Analysis of double ISH for c-Fos mRNA and D1/D2 mRNA showed that the c-Fos/D1(+) cell density in the amOT was not significantly different between vehicle-injected mice and antagonist-injected mice (Fig. 6c, d; F_{(7, 48)} = 9.79, p < 0.0001, one-way ANOVA; Supplementary Table 2 for multiple comparisons). By contrast, c-Fos/D2(+) cell density in the amOT was significantly increased in antagonist-injected mice compared to vehicle-injected mice. Analysis of ratios of c-Fos/D1(+) cell density versus c-Fos/D2(+) cell density in the amOT within individual mice showed that the ratios for vehicle-injected mice were larger than 1, while those for antagonist-injected mice were smaller than 1, indicating that the D1(+) cell-dominant activation in vehicle-injected mice converted to D2(+) cell-dominant activation in antagonist-injected mice (p = 0.004; Fig. 6e).

In the lOT, the c-Fos/D1(+) cell density of antagonist-injected mice was significantly increased compared to vehicle-injected mice (Fig. 6d; Supplementary Table 2). By contrast, c-Fos/D2(+) cell density was not significantly different between vehicle-injected and antagonist-injected mice. Analysis of ratios of c-Fos/D1(+) cell density versus c-Fos/D2(+) cell density in the lOT within individual mice showed that the ratios for vehicle-injected and antagonist-injected mice were larger than 1, and that the values were higher in antagonist-injected mice compared to vehicle-injected mice (p = 0.0065; Fig. 6f), indicating that D1(+) cells were preferentially activated in the lOT of antagonist-injected mice.

The above findings indicate that injection of an OxR1 antagonist into the amOT induced D2 cell-dominant activation in the amOT and D1 cell-dominant activation in the lOT. Therefore, injection of the antagonist in the amOT affected cell type- and domain-specific activation in the OT, consistent with the functions of D1/D2 cells in the am/lOT domains^14,27.

Discussion

We showed that local injection of an OxR1 antagonist into the amOT, but not the lOT or NAc shell, converted the odor valence from attraction to aversion. This was not significantly influenced by the metabolic status of the mice, such as when hungry or satiated. The conversion of odor valence also occurred for an odor without learning by association. Injection of the antagonist activated D2 cells in the amOT and D1 cells in the lOT, consistent with the behavioral changes. Our findings suggest that the amOT coordinates odor information and metabolic signals to optimize feeding behavior.

DATASET:
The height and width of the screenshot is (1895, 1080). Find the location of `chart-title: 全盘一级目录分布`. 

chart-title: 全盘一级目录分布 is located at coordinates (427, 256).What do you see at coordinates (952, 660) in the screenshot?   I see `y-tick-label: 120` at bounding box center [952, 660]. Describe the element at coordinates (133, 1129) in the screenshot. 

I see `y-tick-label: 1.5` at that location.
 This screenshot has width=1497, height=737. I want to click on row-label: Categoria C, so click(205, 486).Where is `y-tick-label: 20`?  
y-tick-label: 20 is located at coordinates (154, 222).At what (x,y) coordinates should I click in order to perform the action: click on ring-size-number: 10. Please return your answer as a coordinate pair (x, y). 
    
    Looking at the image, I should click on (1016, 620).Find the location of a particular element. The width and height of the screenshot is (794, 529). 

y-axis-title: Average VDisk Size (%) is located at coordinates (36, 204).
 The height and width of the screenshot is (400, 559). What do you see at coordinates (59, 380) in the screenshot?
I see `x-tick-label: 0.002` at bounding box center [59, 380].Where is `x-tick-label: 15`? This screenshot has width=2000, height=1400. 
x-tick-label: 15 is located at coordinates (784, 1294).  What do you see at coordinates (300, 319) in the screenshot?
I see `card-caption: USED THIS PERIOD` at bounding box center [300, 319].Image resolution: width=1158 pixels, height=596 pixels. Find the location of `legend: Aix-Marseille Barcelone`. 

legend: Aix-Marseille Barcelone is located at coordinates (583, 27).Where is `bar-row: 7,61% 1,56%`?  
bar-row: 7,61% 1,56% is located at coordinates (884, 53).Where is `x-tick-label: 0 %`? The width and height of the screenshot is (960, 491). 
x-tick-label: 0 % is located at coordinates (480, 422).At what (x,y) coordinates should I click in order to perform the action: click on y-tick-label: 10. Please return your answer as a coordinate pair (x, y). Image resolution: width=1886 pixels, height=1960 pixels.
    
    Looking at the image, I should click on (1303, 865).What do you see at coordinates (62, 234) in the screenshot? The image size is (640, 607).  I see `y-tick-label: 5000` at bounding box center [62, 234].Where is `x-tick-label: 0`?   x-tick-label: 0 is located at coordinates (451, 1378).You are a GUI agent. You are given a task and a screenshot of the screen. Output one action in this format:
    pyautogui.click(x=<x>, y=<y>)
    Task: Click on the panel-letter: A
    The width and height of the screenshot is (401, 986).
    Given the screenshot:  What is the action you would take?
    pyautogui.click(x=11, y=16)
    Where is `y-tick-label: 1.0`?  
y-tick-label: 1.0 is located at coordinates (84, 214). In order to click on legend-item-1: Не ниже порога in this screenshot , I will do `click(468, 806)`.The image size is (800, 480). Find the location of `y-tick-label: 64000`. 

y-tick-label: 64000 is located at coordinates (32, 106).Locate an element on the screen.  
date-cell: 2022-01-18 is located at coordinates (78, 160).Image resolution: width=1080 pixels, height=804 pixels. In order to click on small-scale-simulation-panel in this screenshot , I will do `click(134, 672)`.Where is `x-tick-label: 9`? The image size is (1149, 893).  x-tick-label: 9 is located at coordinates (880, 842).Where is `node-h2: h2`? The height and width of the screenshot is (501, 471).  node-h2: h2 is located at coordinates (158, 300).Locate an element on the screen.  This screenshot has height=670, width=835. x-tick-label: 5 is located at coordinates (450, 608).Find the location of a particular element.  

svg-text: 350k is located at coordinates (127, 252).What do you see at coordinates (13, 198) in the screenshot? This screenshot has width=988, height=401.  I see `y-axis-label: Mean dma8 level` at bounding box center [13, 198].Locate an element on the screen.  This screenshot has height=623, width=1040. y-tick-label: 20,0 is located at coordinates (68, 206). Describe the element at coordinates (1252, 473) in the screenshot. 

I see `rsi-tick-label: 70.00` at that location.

DIRECTIONS:
1: In the olfactory tubercle study, what change in odor valence did injecting the OxR1 antagonist into the amOT cause?
2: Carry the olfactory tubercle study forward from its last sentence.

LIST OF ANSWERS:
1: It converted the odor valence from attraction to aversion.

2:
Orexin signaling is implicated in olfactory function. Injection of orexin into the cerebrospinal fluid of the rat brain promoted odor sensitivity and odor sniffing^33,34, and orexin modulated the electrical activity of olfactory bulb neurons^35,36. However, the mechanism by which orexin signaling in olfactory cortical regions regulates odor-guided appetitive behavior was unknown.

In this study, the suppressive effect of injection of an OxR1 antagonist into the amOT on odor-attractive behavior was evident on the first day of the test period; indeed, 30 min after injection (Fig. 1). This immediate effect might underlie our experience in daily food eating, in which preferred food odors become less appetitive when we are satiated. Attenuating this effect within a day also fits with our experience that food odor valence changes many times per day according to hunger/satiety status. Further, the effect of antagonist injection appeared to be potentiated during 3 days of test period, implicating the OT in odor valence and behavior learning^{13,14,24,25,37}. The OT may thus facilitate the adaptive learning of odor valence by integrating odor information and metabolic signals.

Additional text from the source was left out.